The downside is that those awkward backcountry maneuvers while still in ski mode for herringboning, sidestepping, etc., are even more awkward in such a stiff boot. And don’t even consider this boot if you’re picky about having a “progressive” flex pattern.
Durability is mainly speculative at this point with only ~118,000’ vertical, but the identical walk/ski mechanism on my 1.0 is still perfectly fine after nearly 1.1’ million vertical. And the 3.0 sole rubber seems just as substantial on the 1.0, which is still almost pristine despite lots of travel over various non-snow surfaces.
Hi Jonathan, thanks for pointing out the gaiter issue. Indeed, the version now shipping has a different, lower gaiter. We've just uploaded all new photos. We recommend wearing fancy pants!
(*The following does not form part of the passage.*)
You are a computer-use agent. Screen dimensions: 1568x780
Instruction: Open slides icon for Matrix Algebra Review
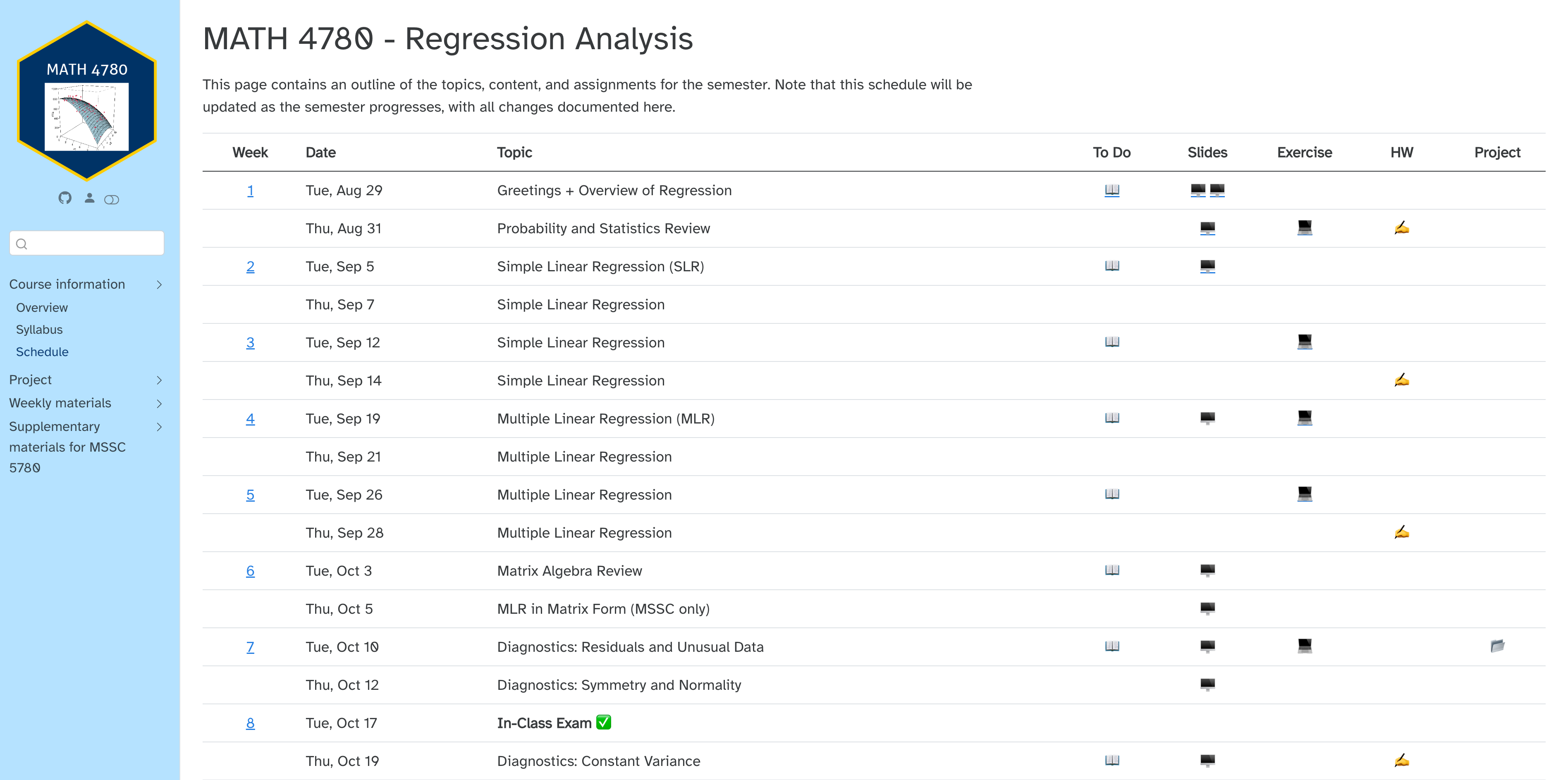click(x=1207, y=571)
Huh, so I suppose my version is the 3.1!
Also, forgot to mention that for those who are not familiar with them, the Dynafit-supplied "Quick Step-in" toe sockets do provide a bit of an advantage compared to the French and Italian competition for all-carbon boots. I have this style socket on my Alien 1.0 boots but not on my PG boots, and it does make entry a bit easier, as well as reduce the frequency of botched entries with unsteady legs after long race descents.